Fun read, thanks for sharing, application to AI safety doubtful :)
Thanks! I think your perspective is important for me to engage with, since I'm mostly concerned with doing step 1 much better than what you think of as succeeding at step 1.
In particular, the problem of evaluating performance even in safe situations seems like something we could do much better at "if we knew what we were doing" (for hard problems and for manipulation, which you mention, and for ambiguity/underspecification, which is easy to forget about).
So prong one is to try to know what we're doing better - e.g. by finding improvements to architectures and training schemes to support good performance evaluations. And prong two is to figure out how to better muddle ahead with bad evaluations, "the AI will be misaligned but hopefully it's not too bad and we can do other things to compensate" style.
A random nitpick:
In particular: the early discourse about AI alignment seemed quite concerned, in various ways, about the problem of crafting/specifying good instructions.
"With a safe genie, wishing is superfluous. Just run the genie." - The Hidden Complexity of Wishes (2007)

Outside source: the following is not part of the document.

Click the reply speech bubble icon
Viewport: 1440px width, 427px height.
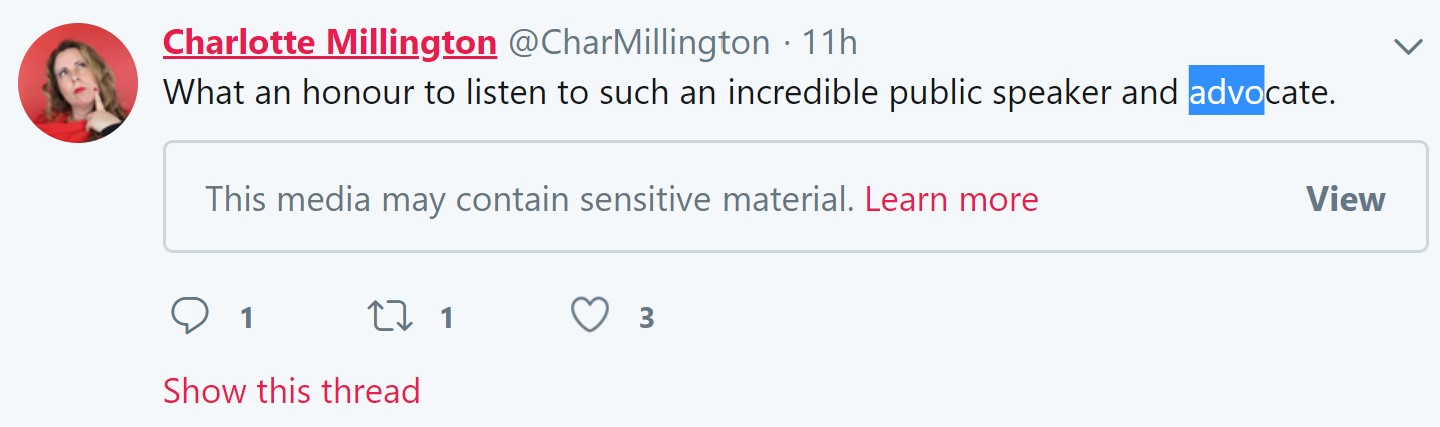coord(190,317)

Supposing that we get your scenario where we have basically-aligned automated researchers (but haven't somehow solved the whole alignment problem along the way). What's your take on the "people will want to use automated researchers to create smarter, dangerous AI rather than using them to improve alignment" issue? Is your hope that automated researchers will be developed in one leading organization that isn't embroiled in a race to the bottom, and that org will make a unified pivot to alignment work?